>> Start Records provided

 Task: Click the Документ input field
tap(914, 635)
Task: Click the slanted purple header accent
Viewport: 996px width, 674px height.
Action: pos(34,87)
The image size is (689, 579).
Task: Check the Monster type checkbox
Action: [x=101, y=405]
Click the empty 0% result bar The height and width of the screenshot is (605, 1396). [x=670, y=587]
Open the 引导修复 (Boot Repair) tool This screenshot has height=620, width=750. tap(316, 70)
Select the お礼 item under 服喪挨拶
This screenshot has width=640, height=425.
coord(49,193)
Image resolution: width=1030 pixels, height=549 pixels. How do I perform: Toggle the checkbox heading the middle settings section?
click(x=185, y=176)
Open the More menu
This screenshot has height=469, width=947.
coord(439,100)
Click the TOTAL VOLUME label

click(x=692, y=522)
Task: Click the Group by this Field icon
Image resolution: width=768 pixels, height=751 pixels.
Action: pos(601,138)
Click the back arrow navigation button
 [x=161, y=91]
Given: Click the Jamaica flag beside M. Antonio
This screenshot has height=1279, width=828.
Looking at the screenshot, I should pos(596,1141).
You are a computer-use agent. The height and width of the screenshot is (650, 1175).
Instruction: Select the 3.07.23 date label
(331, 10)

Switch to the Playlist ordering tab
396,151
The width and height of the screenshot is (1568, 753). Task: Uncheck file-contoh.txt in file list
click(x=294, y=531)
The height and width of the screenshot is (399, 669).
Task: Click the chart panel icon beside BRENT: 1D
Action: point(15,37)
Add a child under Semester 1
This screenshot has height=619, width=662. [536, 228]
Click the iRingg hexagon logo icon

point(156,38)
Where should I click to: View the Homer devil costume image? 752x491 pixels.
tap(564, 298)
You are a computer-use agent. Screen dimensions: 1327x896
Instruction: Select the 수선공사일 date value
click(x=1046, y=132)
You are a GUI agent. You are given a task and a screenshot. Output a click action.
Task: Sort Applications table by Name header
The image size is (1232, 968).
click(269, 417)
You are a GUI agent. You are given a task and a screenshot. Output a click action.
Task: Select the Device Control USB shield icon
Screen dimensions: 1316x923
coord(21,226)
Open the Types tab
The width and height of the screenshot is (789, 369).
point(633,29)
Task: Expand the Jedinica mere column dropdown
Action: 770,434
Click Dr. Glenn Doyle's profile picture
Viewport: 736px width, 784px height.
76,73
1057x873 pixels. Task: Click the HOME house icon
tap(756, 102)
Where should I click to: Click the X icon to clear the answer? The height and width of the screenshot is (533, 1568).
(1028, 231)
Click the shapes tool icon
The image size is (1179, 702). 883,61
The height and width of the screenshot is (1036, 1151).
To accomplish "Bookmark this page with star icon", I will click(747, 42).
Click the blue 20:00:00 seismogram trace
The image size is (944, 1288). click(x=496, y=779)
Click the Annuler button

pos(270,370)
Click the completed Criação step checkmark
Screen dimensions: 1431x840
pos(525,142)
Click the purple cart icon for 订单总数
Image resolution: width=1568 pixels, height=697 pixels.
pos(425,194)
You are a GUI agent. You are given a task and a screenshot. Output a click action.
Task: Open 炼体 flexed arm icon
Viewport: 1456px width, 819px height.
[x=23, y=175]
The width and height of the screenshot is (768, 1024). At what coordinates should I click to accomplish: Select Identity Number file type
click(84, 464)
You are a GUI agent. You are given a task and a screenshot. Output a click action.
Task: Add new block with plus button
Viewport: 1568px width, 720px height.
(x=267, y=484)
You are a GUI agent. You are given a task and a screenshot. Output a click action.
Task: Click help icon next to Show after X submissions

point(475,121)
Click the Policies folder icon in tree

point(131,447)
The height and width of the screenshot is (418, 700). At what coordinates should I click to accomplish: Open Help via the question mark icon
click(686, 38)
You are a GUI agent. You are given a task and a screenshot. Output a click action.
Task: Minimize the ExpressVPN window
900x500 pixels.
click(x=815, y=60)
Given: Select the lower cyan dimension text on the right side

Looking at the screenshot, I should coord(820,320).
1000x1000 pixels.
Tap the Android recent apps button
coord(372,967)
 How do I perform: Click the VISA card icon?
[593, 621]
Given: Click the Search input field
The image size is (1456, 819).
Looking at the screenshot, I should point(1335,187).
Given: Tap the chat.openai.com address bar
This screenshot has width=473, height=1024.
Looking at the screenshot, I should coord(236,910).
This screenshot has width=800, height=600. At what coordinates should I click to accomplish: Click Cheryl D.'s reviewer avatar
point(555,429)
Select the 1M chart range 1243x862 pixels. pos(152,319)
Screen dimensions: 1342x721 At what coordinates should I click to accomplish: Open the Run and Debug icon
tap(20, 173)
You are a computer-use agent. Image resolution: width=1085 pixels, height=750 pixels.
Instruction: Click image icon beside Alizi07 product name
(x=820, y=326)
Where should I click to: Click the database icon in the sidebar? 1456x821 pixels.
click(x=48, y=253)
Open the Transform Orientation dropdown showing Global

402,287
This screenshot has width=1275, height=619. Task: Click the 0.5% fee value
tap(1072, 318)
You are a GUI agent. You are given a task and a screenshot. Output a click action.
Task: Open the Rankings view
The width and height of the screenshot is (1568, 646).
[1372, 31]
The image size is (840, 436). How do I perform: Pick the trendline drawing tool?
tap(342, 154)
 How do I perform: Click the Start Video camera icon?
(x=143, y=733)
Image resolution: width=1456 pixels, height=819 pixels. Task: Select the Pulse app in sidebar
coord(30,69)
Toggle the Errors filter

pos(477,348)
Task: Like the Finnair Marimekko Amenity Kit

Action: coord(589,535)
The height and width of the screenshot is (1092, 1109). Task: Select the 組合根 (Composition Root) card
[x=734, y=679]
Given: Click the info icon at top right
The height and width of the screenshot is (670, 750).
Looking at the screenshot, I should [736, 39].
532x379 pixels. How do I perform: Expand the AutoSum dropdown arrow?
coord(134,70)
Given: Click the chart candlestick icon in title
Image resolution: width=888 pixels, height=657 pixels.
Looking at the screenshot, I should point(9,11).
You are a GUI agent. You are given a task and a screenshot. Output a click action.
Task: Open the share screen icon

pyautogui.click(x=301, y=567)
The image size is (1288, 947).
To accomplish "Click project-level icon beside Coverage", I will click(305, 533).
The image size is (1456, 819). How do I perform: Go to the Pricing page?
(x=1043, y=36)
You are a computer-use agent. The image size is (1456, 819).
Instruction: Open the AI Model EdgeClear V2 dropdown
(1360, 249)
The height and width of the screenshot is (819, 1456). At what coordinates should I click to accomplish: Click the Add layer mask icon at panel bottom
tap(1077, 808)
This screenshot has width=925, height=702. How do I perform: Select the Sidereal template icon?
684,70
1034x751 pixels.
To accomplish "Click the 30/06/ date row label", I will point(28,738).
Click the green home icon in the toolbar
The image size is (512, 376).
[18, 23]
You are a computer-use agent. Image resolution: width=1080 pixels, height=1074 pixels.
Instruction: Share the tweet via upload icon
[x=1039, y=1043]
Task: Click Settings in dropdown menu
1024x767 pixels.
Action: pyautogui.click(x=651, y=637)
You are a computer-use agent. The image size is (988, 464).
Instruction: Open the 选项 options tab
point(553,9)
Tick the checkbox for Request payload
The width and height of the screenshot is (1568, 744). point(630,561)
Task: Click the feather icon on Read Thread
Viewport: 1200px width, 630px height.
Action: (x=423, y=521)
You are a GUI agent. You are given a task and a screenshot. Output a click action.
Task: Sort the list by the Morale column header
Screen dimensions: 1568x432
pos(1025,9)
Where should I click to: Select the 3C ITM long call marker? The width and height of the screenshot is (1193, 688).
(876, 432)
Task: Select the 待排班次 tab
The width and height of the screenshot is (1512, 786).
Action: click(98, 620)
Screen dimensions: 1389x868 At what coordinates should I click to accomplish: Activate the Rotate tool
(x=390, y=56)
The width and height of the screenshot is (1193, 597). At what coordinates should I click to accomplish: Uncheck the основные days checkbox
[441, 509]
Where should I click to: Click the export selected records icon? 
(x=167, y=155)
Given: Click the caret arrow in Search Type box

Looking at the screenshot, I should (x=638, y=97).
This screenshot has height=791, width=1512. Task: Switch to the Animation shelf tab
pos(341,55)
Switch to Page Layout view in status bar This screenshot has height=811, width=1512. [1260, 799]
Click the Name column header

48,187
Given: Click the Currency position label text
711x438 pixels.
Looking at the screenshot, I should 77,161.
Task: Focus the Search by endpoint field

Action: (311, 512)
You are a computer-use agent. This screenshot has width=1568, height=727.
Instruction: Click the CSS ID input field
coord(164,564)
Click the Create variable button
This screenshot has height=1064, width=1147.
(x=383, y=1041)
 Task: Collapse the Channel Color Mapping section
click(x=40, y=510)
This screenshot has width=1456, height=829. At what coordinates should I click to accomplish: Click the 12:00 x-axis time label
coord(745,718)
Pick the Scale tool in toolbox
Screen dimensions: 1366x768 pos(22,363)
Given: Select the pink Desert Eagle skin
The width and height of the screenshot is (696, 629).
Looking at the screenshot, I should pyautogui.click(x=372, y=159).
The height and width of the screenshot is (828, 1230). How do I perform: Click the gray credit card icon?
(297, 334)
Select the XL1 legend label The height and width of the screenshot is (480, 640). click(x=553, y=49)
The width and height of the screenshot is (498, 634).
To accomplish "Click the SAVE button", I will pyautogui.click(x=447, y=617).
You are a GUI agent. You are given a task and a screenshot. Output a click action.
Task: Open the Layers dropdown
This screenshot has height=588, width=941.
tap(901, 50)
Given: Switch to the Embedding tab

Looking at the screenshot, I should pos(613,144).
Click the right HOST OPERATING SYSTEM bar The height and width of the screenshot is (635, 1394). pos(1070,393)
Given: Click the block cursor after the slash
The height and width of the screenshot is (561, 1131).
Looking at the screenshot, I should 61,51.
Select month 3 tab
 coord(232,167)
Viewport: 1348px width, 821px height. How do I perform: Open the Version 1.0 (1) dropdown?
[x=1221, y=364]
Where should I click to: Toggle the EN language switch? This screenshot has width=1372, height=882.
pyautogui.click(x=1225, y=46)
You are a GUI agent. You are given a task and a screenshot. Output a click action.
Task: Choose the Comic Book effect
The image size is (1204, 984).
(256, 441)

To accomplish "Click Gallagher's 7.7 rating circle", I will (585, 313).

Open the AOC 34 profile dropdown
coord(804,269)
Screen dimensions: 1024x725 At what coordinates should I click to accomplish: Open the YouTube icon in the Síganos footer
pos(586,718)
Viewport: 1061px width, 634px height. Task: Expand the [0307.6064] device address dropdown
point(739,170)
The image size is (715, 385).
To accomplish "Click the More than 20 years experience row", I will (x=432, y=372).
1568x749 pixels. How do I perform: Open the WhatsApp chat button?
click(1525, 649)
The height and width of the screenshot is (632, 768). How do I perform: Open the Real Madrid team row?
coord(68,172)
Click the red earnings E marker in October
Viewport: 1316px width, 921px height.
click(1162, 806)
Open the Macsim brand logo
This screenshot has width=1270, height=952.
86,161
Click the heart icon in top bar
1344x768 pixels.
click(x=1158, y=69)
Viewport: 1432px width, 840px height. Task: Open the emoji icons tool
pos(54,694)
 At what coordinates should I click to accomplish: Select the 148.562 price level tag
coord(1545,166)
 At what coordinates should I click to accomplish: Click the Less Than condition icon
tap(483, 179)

>> End Records provided

Written request: Reproduce verbatim the part of the items above that opens with the line containing "Click Dr. Glenn Doyle's profile picture" and closes with the line containing "The image size is (1179, 702). 883,61", including both of those lines.

The output:
Click Dr. Glenn Doyle's profile picture
Viewport: 736px width, 784px height.
76,73
1057x873 pixels. Task: Click the HOME house icon
tap(756, 102)
Where should I click to: Click the X icon to clear the answer? The height and width of the screenshot is (533, 1568).
(1028, 231)
Click the shapes tool icon
The image size is (1179, 702). 883,61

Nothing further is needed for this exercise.